Set down the lines from the line with "You are a computer-use" to the line with "Instruction: Click the", word for word.

• _Stored records_
....
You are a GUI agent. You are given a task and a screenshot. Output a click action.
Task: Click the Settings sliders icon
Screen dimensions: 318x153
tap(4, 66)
....
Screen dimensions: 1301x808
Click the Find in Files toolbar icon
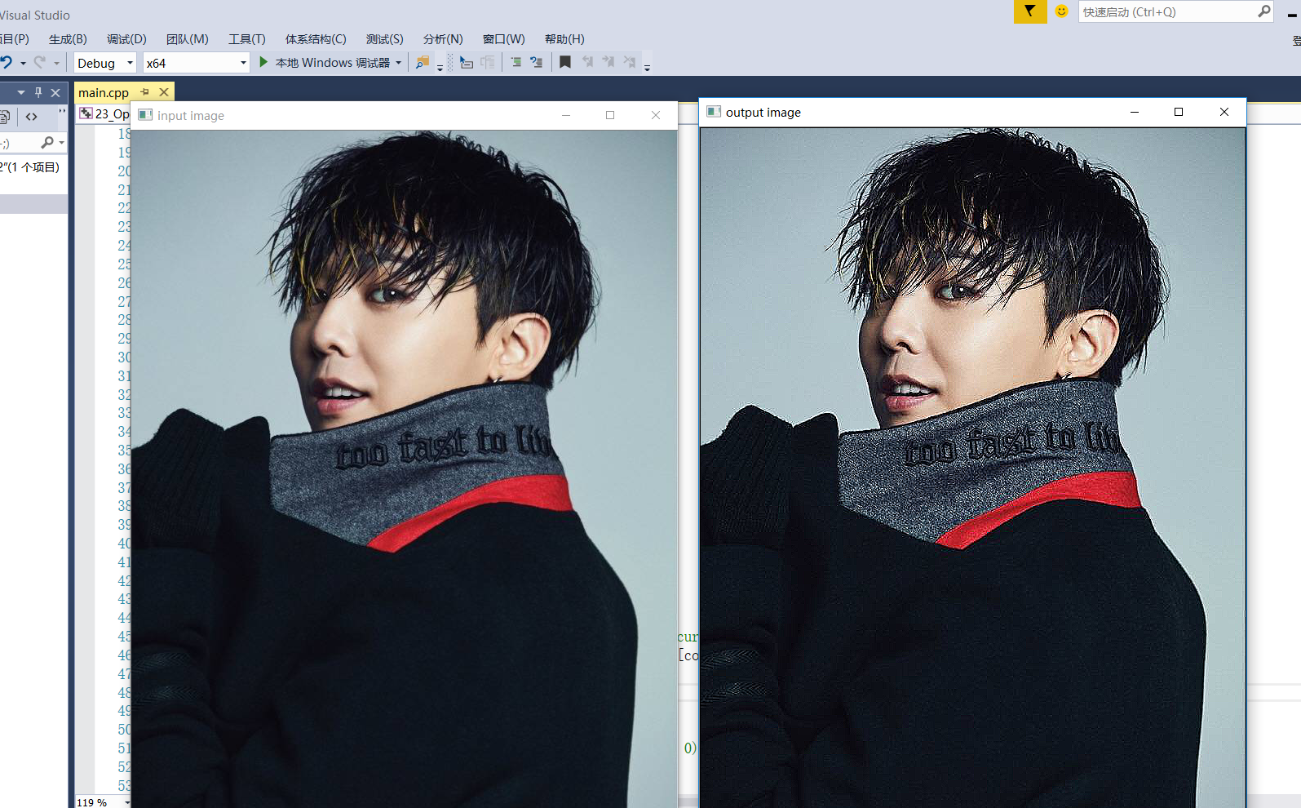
....
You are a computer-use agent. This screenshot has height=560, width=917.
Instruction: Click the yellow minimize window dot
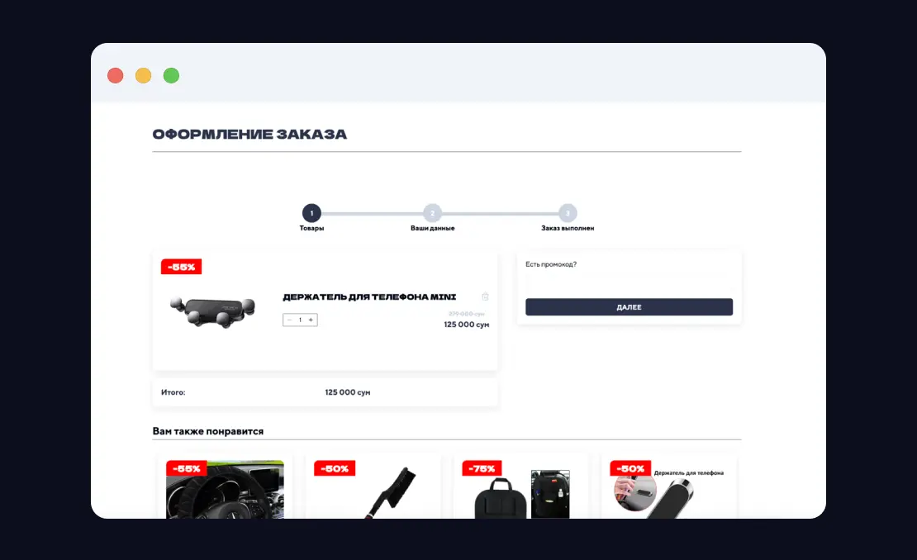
....
• _Answer to the problem_
You are a computer-use agent. This screenshot has height=560, width=917.
Instruction: Click the yellow minimize window dot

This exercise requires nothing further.